Residents of Jefferson County are trying to figure out what’s next, now that county leaders have filed the largest municipal bankruptcy in U.S. history. The county’s $4.1 billion filing is seen as closure by some. Others say the bankruptcy is an economic black eye for the entire state. WBHM’s Andrew Yeager reports.
Jefferson County’s sewer debt crisis has consumed many hours for many people.
“Two governors. Two sets of county commissioners. We’re on the second set of legislators. We’ve been hard at it…”
Commissioner Joe Knight stands in the county courthouse, just down the hall from where a settlement with creditors ultimately failed after three-and-a-half years of negotiations. Knight says changes to the deal in the last few days favored creditors, not residents of Jefferson County. He adds the possibility of a settlement was becoming remote.
“So what we have decided to do is pull the plug, get a backbone and fight it.”
In other words, file for bankruptcy and see what happens in court.
Jefferson County’s whole financial mess is complicated. It began when the county borrowed money to fix an aging sewer system. Those deals were rolled into complex financial transactions which left the county unable to pay when the economy turned sour. Corruption surrounded the deals with several county officials going to prison. More recently the county lost a legal challenge to a jobs tax and with it, lost significant revenue.
County Commissioner Jimmie Stephens says he’s disappointed with bankruptcy, but it does give the county a new starting point.
“This is the first day. This isn’t the end. This is the beginning of a new life in Jefferson County.”
A new life might not be so rosy. The county has already laid off hundreds of workers and closed offices during the financial turmoil. The commission president says now even more cuts are on the way. Alabama Governor Robert Bentley said in a statement the sewer debt crisis has been an impediment to economic growth and bankruptcy will be an even greater challenge to overcome. And he says it won’t just affect the Birmingham region, where Jefferson County is. It’ll affect all of Alabama. But it’s really hard to know right now what that effect may be.
“A chapter 9 bankruptcy is rare to begin with and one of this size is unprecedented.”
Samford University finance professor Melissa Woodley says chapter 9 or municipal bankruptcy does come with a stigma. But Woodley says Jefferson County is in a better position now under bankruptcy because the county crafts its own plan which is either approved or rejected by a judge.
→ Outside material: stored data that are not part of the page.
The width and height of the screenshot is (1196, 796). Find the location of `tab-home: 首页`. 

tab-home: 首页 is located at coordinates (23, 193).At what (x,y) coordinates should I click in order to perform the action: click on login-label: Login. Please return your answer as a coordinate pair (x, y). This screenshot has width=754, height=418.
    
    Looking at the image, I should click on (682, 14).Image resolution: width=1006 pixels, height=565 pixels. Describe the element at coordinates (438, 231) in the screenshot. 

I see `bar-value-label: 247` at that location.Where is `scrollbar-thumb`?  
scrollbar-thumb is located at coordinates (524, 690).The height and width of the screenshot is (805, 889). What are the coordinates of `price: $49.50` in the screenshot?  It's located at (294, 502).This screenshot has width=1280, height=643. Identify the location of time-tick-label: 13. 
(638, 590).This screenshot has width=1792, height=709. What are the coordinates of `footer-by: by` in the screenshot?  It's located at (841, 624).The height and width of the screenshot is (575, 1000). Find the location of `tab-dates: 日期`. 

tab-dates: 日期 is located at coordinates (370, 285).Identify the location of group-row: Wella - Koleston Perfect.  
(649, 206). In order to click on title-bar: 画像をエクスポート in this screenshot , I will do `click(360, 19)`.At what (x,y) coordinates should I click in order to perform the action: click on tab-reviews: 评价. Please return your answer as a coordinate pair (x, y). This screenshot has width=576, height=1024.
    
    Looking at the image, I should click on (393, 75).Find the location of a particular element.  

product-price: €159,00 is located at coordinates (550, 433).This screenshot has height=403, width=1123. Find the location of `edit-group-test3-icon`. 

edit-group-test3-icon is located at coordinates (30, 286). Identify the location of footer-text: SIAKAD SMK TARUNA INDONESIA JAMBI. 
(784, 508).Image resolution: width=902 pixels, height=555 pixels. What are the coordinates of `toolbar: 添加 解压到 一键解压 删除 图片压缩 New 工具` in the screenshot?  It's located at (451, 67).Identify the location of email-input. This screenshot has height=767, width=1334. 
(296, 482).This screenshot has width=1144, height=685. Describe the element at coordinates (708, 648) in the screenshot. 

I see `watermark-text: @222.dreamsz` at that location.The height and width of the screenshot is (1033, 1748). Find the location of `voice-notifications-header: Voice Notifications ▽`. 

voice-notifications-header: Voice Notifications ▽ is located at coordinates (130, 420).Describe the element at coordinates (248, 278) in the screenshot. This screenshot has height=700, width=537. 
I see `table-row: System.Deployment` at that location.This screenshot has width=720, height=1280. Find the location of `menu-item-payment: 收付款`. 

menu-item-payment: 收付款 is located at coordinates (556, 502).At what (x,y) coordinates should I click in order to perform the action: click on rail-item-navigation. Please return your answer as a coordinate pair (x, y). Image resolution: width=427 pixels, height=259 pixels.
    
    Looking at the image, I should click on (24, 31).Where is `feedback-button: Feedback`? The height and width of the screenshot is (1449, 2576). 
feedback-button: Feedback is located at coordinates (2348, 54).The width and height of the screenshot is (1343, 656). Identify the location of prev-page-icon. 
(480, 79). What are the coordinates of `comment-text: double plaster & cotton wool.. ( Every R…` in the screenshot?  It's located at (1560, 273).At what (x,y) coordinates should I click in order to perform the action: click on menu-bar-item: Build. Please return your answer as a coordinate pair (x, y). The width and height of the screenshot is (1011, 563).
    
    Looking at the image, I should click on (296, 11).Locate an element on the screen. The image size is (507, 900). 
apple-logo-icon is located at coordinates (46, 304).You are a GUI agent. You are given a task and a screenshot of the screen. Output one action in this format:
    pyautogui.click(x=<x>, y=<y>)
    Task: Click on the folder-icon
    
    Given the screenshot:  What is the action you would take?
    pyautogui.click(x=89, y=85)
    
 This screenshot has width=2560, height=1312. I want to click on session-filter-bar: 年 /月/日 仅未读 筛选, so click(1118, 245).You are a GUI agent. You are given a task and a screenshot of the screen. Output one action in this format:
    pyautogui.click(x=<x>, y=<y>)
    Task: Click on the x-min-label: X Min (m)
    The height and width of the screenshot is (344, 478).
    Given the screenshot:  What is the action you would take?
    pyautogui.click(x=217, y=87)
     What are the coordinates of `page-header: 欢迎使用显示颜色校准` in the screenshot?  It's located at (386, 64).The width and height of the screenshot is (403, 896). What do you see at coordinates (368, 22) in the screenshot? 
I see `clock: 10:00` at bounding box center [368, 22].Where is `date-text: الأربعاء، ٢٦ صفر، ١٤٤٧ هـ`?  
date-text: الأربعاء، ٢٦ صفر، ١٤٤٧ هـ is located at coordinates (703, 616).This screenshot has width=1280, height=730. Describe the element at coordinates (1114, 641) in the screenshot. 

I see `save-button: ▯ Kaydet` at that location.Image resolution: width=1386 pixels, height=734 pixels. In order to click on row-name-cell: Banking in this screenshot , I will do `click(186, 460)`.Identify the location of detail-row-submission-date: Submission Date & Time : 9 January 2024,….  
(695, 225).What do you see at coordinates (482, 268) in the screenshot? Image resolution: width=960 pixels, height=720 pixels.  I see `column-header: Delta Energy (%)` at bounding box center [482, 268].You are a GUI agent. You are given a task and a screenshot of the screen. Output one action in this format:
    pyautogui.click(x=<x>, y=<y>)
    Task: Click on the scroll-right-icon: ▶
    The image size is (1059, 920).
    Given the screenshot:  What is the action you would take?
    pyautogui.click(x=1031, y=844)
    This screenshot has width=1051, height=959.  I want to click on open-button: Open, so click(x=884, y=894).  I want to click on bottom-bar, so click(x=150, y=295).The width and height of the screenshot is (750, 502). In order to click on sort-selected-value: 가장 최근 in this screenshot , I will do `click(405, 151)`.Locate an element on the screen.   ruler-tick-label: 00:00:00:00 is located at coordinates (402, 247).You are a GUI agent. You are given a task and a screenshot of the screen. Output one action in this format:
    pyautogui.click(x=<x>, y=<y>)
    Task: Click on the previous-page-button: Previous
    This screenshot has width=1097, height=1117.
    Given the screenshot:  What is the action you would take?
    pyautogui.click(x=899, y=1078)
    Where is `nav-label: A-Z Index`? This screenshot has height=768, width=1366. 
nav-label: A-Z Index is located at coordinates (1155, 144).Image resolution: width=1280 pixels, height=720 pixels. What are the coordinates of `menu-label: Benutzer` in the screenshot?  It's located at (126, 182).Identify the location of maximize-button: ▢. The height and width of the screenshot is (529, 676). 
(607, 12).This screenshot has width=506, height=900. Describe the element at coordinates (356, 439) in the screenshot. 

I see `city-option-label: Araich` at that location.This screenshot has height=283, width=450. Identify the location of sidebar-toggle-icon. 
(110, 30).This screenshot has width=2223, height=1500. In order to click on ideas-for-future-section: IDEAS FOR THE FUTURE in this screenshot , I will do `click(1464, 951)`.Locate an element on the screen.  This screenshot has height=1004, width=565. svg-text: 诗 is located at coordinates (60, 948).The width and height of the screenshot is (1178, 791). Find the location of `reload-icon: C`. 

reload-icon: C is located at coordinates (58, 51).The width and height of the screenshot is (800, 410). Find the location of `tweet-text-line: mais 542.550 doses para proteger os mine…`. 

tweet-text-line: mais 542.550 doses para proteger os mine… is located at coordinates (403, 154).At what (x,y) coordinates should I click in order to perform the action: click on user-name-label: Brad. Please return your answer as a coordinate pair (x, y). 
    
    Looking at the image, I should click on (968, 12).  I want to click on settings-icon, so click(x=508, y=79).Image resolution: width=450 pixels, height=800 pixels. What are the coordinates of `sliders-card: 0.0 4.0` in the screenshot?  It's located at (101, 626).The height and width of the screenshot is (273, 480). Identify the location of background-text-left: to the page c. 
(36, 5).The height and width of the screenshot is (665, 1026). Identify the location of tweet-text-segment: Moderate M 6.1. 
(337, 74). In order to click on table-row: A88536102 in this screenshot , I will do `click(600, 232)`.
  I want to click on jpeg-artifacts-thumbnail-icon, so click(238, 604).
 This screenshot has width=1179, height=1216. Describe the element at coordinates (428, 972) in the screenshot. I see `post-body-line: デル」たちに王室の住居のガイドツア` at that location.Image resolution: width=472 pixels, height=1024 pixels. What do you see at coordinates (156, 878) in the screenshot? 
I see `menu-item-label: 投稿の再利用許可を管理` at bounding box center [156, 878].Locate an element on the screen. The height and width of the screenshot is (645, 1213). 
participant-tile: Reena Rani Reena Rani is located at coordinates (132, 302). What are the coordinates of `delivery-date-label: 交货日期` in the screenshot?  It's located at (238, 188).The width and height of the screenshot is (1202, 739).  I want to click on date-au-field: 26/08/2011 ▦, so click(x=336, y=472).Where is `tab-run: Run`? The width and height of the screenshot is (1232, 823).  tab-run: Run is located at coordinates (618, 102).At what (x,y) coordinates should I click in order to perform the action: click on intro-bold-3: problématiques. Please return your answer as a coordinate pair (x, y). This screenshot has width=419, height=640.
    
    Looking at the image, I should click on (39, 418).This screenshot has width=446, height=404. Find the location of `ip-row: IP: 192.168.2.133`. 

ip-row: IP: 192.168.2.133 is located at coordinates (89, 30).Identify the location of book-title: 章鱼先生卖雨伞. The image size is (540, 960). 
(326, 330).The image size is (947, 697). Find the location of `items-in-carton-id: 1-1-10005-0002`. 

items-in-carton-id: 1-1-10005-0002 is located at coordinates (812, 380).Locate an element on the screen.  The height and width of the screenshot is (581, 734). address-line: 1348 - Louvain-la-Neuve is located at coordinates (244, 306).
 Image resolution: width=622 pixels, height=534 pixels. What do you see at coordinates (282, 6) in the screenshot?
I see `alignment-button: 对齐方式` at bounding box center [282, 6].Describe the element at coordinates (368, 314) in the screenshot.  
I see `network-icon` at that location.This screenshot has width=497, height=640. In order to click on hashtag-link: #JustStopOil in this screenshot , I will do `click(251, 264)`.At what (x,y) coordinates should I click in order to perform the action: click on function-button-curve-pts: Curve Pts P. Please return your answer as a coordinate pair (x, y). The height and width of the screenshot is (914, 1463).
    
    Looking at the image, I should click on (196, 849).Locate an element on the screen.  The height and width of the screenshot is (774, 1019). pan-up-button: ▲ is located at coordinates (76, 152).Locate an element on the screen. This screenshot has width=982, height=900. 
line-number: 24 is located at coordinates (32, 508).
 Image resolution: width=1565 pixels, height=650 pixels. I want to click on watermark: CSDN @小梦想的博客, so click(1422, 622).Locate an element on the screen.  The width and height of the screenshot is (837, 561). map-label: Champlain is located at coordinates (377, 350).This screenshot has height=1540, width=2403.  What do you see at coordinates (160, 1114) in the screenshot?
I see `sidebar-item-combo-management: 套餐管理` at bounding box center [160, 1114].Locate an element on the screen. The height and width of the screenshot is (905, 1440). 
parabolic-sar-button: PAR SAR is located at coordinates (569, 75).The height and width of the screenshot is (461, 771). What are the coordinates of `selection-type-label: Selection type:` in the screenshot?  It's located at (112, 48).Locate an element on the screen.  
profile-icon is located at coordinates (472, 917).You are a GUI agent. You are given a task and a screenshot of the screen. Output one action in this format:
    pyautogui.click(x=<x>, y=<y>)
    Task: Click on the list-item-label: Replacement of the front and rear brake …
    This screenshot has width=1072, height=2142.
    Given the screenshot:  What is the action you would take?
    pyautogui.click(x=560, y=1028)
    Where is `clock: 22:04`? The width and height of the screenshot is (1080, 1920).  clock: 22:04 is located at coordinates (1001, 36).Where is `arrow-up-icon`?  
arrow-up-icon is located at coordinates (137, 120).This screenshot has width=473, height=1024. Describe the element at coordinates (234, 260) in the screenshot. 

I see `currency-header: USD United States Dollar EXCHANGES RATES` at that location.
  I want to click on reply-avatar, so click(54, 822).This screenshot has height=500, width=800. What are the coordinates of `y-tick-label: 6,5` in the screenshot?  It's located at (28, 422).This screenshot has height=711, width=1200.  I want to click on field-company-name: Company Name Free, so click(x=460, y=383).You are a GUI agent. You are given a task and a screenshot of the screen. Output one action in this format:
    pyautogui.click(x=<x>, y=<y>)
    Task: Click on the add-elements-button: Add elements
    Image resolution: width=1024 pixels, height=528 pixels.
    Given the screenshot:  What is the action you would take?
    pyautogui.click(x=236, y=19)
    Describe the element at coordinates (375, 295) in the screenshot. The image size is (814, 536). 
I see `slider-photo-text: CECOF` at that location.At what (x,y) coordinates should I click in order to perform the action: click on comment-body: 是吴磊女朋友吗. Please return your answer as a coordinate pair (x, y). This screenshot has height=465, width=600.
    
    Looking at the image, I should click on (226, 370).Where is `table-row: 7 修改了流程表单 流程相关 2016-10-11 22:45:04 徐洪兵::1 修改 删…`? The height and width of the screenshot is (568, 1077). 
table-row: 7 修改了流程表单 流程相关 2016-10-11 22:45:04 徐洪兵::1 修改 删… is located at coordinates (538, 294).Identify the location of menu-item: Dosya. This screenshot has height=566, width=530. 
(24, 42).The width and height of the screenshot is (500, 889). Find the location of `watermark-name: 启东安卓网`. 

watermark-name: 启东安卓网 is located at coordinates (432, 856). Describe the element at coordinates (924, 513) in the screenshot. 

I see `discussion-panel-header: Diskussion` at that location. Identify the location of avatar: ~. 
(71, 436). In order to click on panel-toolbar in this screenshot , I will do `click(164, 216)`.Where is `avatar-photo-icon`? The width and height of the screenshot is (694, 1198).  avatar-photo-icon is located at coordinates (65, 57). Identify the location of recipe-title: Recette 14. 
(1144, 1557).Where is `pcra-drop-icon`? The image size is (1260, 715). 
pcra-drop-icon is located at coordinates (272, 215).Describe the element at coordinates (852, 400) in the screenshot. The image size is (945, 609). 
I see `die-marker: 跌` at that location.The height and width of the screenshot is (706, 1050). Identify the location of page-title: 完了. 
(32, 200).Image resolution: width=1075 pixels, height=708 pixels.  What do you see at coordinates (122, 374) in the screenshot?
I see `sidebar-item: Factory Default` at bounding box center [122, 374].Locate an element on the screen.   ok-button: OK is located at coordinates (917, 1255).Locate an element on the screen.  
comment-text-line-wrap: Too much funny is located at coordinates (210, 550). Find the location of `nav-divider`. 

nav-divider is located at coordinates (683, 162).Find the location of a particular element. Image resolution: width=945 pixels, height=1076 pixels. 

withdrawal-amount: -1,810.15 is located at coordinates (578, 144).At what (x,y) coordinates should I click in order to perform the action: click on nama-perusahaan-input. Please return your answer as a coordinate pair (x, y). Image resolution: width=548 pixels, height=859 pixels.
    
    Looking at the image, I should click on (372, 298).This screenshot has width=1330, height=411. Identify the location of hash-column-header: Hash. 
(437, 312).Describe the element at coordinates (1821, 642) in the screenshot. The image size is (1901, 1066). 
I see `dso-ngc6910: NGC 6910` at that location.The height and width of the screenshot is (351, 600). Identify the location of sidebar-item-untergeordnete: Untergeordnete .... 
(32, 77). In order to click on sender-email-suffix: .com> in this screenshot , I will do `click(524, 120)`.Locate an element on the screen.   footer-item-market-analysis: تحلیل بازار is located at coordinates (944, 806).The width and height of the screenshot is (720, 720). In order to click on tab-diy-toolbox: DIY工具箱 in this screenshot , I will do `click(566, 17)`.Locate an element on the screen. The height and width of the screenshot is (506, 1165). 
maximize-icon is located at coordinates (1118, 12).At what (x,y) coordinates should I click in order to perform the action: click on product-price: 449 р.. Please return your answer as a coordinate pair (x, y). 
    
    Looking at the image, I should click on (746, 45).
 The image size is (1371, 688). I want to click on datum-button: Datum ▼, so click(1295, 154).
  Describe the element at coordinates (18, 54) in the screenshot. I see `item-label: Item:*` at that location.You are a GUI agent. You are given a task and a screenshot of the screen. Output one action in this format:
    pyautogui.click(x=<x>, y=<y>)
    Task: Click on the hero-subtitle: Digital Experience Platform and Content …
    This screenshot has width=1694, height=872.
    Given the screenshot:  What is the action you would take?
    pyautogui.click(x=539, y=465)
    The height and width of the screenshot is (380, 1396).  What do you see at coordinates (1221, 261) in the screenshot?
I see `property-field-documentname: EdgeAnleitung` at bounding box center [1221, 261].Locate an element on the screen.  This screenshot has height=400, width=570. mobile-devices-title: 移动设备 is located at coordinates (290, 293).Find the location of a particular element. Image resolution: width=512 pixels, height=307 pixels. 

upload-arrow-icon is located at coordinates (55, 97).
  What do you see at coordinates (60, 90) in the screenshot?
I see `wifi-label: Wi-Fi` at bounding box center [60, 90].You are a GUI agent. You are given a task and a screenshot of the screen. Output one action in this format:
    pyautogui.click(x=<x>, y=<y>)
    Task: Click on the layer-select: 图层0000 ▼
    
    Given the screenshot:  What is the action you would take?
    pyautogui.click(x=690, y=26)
The county can also sue its creditors as Orange County, California, did when it filed municipal bankruptcy in 1994, which until yesterday had been the country’s biggest filing.
“The bank involved then was Merrill Lynch. They sued Merrill Lynch and got a substantial portion of the debt back.”
Woodley says Jefferson County’s bankruptcy is not unique or unforeseen. It comes as governments from Harrisburg, Pennsylvania, to Italy and Greece are weighed down by debt.
Wednesday night, Elizabeth Casswell was working on her laptop at a Birmingham coffee house. She calls the whole situation ridiculous. She says the long march to bankruptcy means taxpayers have already been shelling out money for lawyers and analysts.
“Most people if they didn’t have this strange ideological objection to it would have made a decision to file it sooner.”
While county commissioners speak optimistically of a new day and growing back stronger, Jefferson County and Alabama still face a weak economy and now numerous unanswered questions of bankruptcy.